▶ [TASK DESCRIPTION] Everything from the line containing "This screenshot has width=1200, height=844." down to the last line of the entries below must be transcribed exactly, and nothing else.

▶ [EXTRACTED DATA]
'''

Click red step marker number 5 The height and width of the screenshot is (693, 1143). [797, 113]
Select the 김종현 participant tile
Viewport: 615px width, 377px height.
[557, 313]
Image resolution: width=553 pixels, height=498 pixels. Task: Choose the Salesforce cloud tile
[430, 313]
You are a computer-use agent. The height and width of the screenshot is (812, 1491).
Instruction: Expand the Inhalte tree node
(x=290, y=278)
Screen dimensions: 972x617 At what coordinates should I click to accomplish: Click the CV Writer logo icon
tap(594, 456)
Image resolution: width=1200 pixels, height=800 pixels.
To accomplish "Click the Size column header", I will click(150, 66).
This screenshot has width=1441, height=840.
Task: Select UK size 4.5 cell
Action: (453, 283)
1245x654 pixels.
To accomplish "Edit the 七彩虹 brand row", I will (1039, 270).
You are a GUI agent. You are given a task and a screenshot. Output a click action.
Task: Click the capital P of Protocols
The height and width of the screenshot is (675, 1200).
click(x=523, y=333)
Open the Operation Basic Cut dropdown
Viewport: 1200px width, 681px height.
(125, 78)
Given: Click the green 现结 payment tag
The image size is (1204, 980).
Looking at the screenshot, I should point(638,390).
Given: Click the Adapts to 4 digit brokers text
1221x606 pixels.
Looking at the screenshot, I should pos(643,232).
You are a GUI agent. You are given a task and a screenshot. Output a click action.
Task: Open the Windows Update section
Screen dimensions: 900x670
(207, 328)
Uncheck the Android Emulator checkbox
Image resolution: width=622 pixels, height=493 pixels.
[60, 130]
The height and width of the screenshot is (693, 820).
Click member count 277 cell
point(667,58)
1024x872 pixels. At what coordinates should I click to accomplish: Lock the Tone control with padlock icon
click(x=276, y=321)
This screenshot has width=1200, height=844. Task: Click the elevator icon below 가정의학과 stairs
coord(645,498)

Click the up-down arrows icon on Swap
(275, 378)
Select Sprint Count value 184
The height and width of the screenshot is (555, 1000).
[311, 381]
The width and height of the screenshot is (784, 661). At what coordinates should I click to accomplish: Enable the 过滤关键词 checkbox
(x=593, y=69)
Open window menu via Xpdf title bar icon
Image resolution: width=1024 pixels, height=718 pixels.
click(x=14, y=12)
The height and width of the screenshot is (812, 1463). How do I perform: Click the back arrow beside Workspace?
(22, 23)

'''

▶ [ANSWER SECTION]
This screenshot has width=1200, height=844. Task: Click the elevator icon below 가정의학과 stairs
coord(645,498)

Click the up-down arrows icon on Swap
(275, 378)
Select Sprint Count value 184
The height and width of the screenshot is (555, 1000).
[311, 381]
The width and height of the screenshot is (784, 661). At what coordinates should I click to accomplish: Enable the 过滤关键词 checkbox
(x=593, y=69)
Open window menu via Xpdf title bar icon
Image resolution: width=1024 pixels, height=718 pixels.
click(x=14, y=12)
The height and width of the screenshot is (812, 1463). How do I perform: Click the back arrow beside Workspace?
(22, 23)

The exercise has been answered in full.